Zip line with no emergency brakes fined $85K following serious rider injuries
SAN BERNARDINO, CA - Cal/OSHA has cited Big Pines Ziplines $85,000 for serious and willful safety violations uncovered following an unreported rider accident that resulted in a major injury.
SAN BERNARDINO, CA – Cal/OSHA has cited Big Pines Ziplines $85,000 for serious and willful safety violations uncovered following an unreported rider accident that resulted in a major injury. Cal/OSHA investigators found that Big Pines let riders reach speeds of up to 55 mph on lines more than a quarter-mile long that had no effective emergency braking system. Cal/OSHA also learned that Big Pines continued to operate unsafe zip lines even after the division ordered them to stop.
On August 9, 2014, a member of the public suffered a broken leg while riding one of Big Pines’ zip lines in Wrightwood. Wrightwood Canopy Tour LLC, doing business as Big Pines Ziplines, never reported the injury to Cal/OSHA, as is required by law. Cal/OSHA learned about the injury in February of this year when contacted by an attorney for the injured rider. Also in February, a second patron riding the zip lines suffered a broken leg.
When Cal/OSHA contacted the business, the owner acknowledged the first accident and told investigators the zip lines were shut down. However, Cal/OSHA subsequently learned that the lines were in fact open to the public and operating. In March, Cal/OSHA opened an investigation and found numerous safety and regulatory violations.
“When zip line owners operate without appropriate safeguards in place, they jeopardize the health and safety of their patrons and their workers,” said Cal/OSHA Chief Juliann Sum. “California law is clear about the requirements for zip line safety, and shortcuts are unacceptable.”

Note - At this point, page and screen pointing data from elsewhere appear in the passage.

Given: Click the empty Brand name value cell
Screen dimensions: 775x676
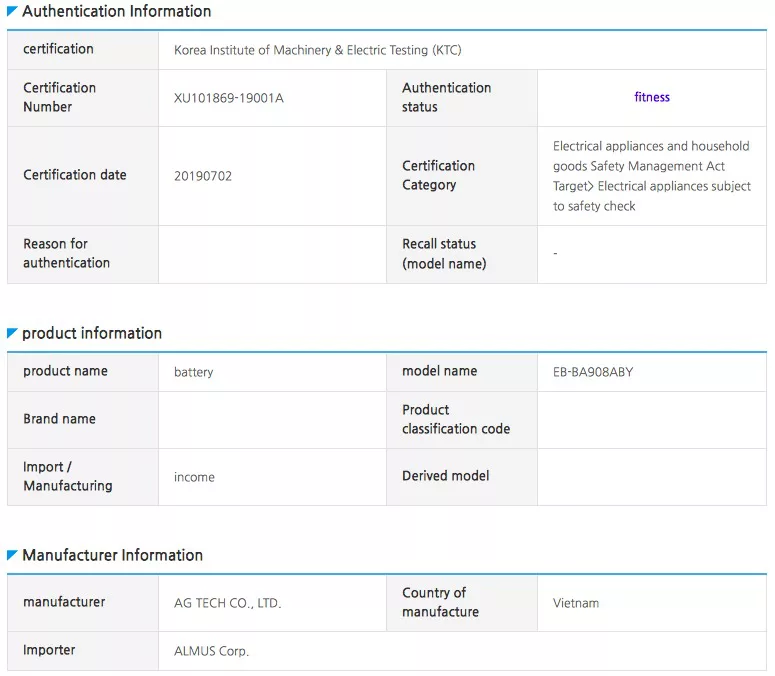Looking at the screenshot, I should point(272,420).
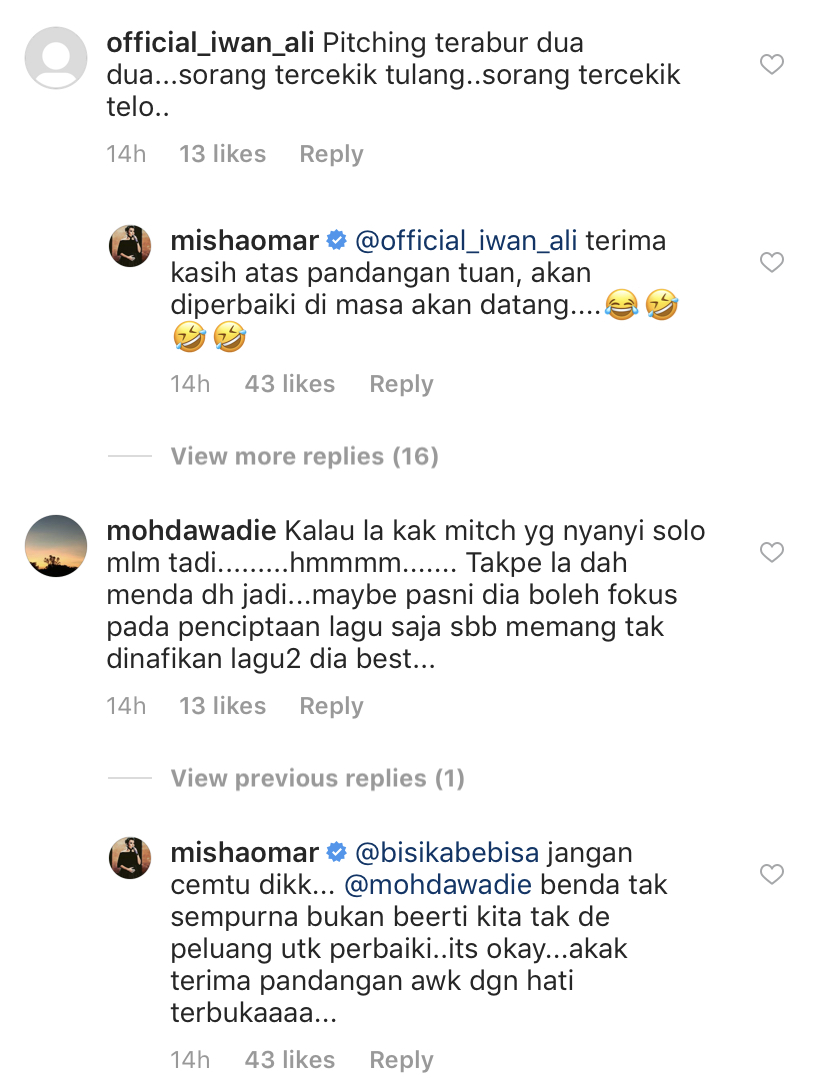Reply to mohdawadie's comment
This screenshot has width=828, height=1092.
331,706
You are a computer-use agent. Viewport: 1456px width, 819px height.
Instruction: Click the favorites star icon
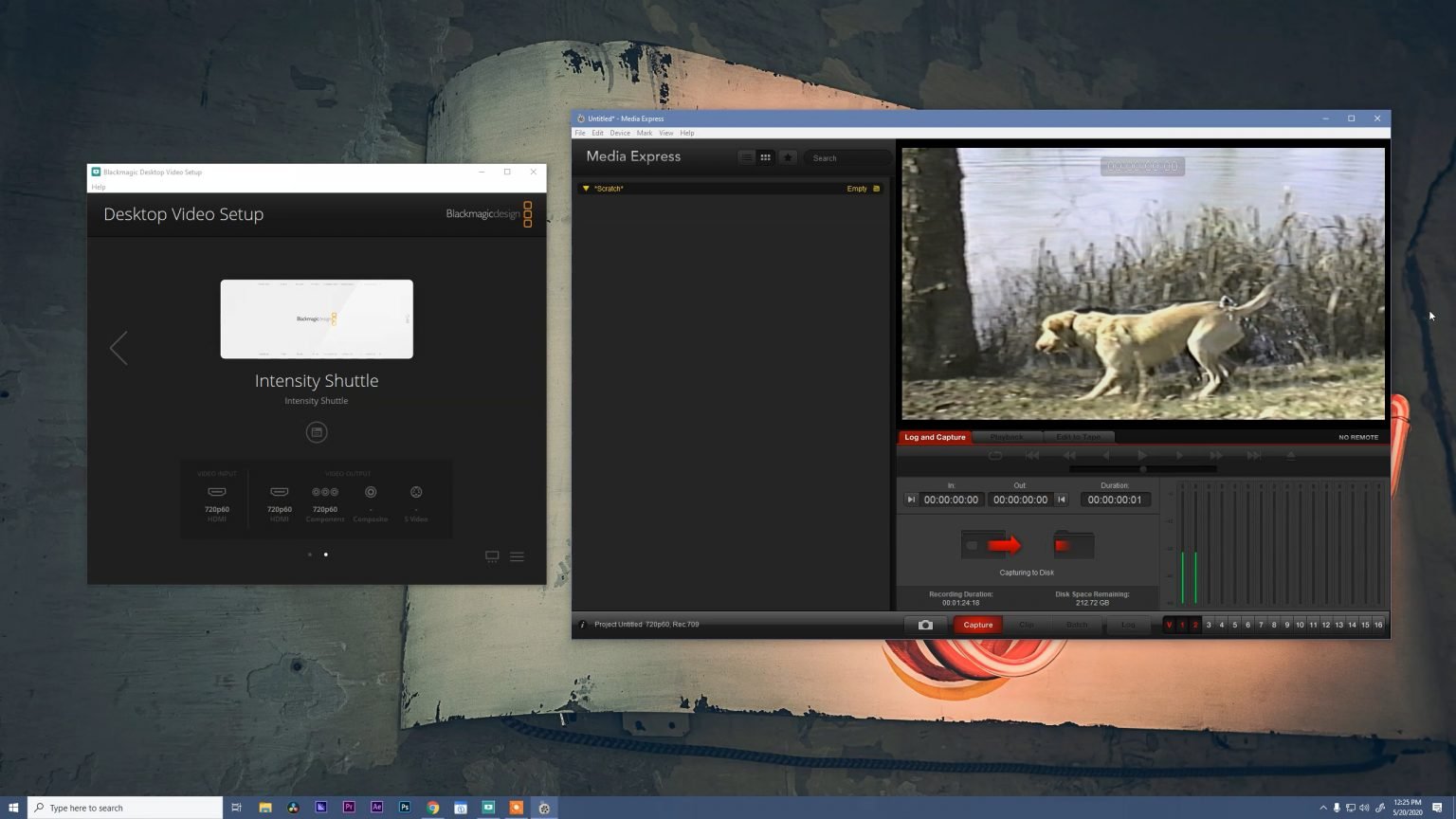(x=789, y=157)
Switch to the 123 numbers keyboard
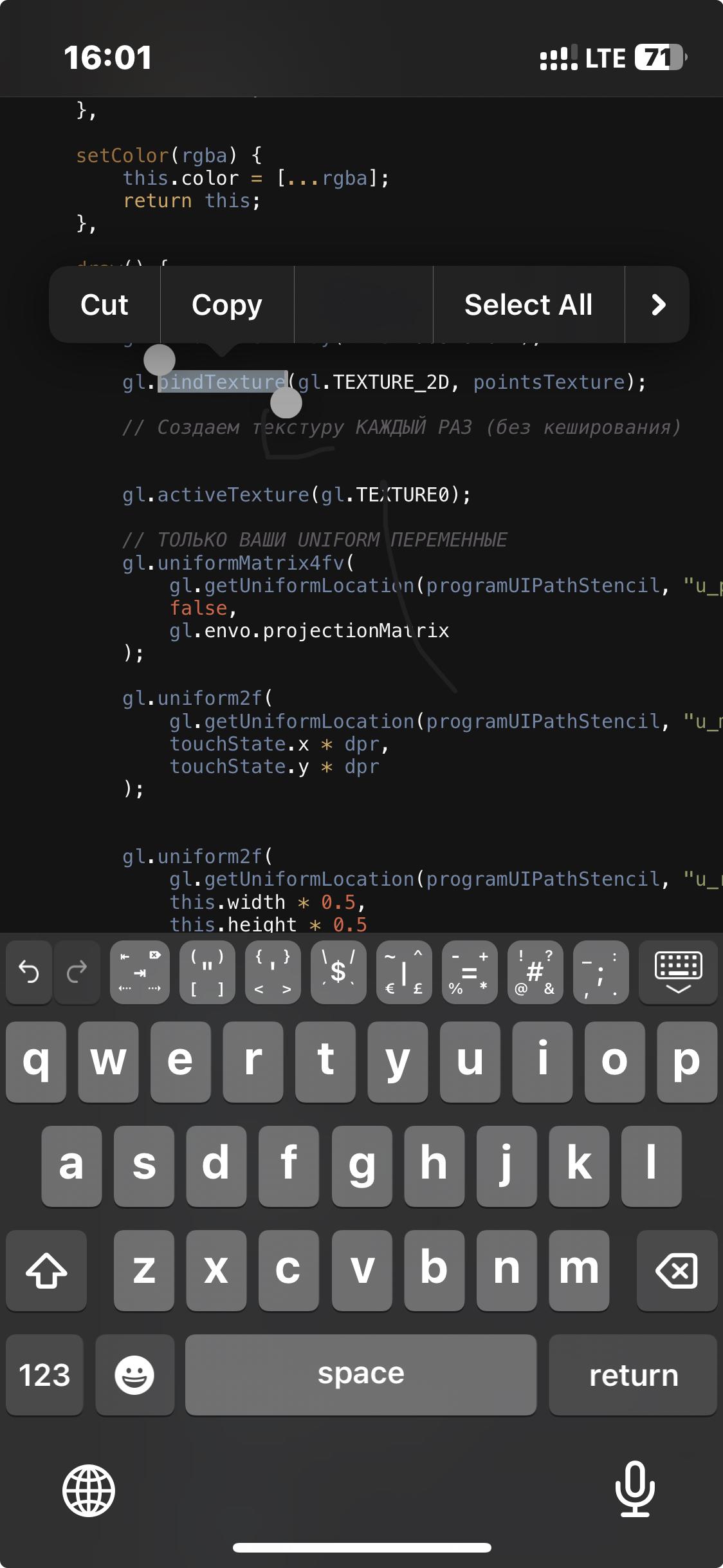This screenshot has height=1568, width=723. pyautogui.click(x=44, y=1375)
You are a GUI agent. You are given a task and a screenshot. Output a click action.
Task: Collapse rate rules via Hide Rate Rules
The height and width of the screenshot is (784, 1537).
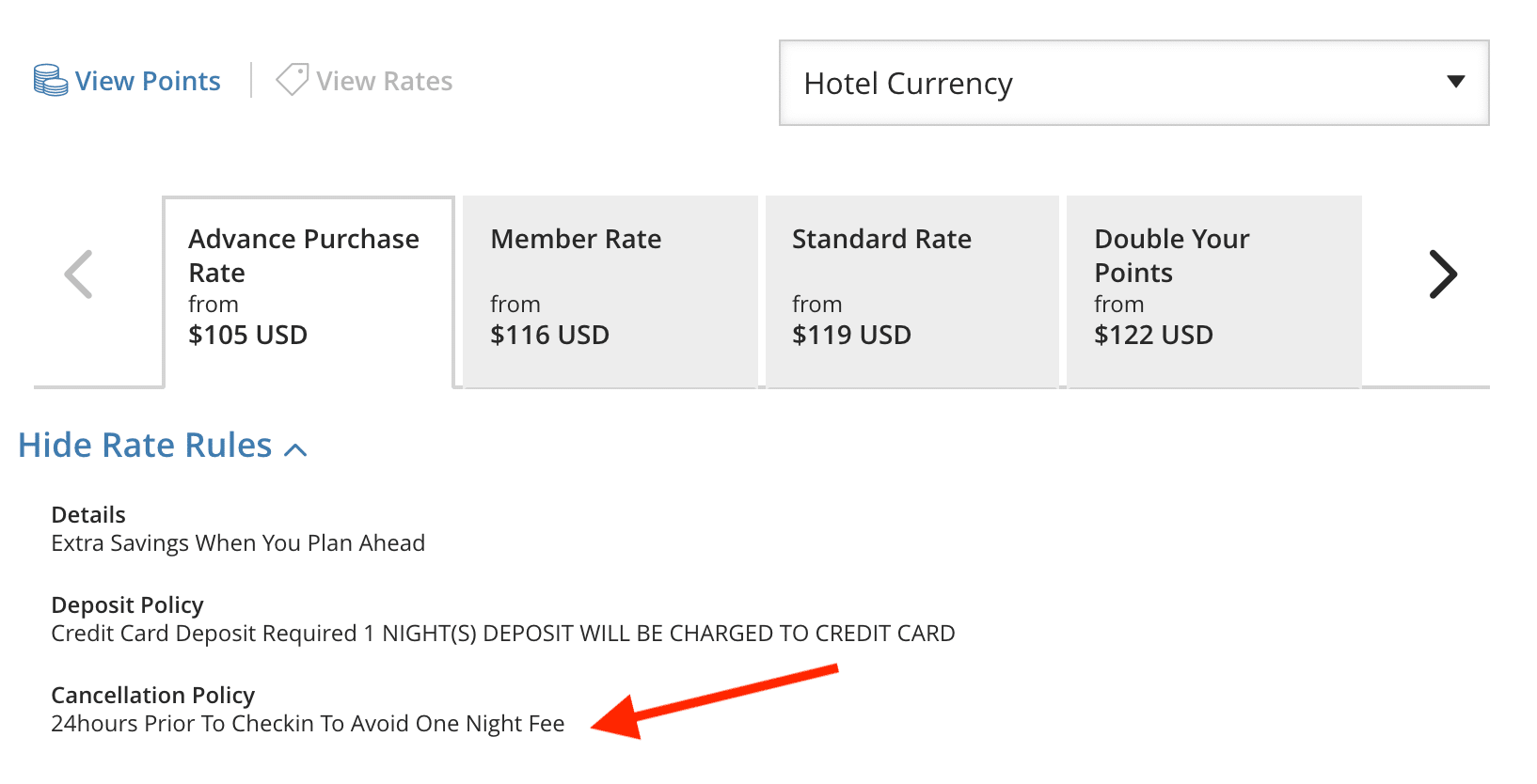pos(163,445)
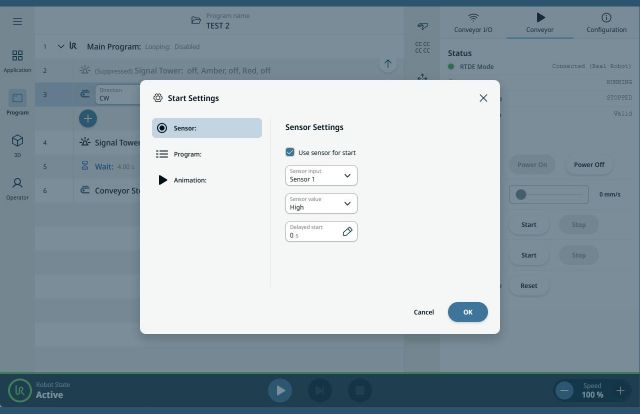
Task: Decrease speed with the minus button
Action: tap(565, 390)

Both Cal/OSHA and San Bernardino Superior Court ordered Big Pines to temporarily cease operations until violations could be fixed. However, Cal/OSHA learned that Big Pines was not only operating zip lines, but also put workers in danger by compelling them to test unapproved safety features on the zip lines as seen in videos taken by Big Pines.
Cal/OSHA cited Big Pines Ziplines for four safety violations. These include one willful-serious and three that were willful-regulatory in nature. The willful-serious violation was for failing to have proper emergency brakes. Proper brakes stop riders from hitting the zip line cable, swinging violently, and slamming into padding at the end of a zip line at high speeds and suffering serious injury or even death. The willful-regulatory violations were for operating without a valid permit of compliance, failing to report a serious injury, and for reopening to the public without correcting safety violations noted in an Order Prohibiting Operation.
A serious violation is cited when there is a realistic possibility that death or serious harm could result from the actual hazardous condition. A willful violation is cited when evidence shows the owner, operator or employer committed an intentional and knowing violation, or is aware that a hazardous condition exists and makes no reasonable effort to eliminate the hazard. More information about the types of citations and penalties that they carry can be found in the User’s Guide to Cal/OSHA.
Cal/OSHA posted an advisory notice in 2014 explaining the requirements for owning and operating zip lines. These include safety inspections by professional engineers and the possession of a valid permit to operate, as well as specific requirements for patron harnesses, brake systems and the use of trees as anchor points.
Cal/OSHA’s Amusement Ride and Tramway Unit is responsible for inspecting and issuing permits to operate temporary amusement rides, inspecting and approving the operation of permanent amusement rides, inspecting and issuing permits to operate passenger tramways, and inspecting permanent and temporary amusement rides and passenger tramways after receiving notification of an injury accident.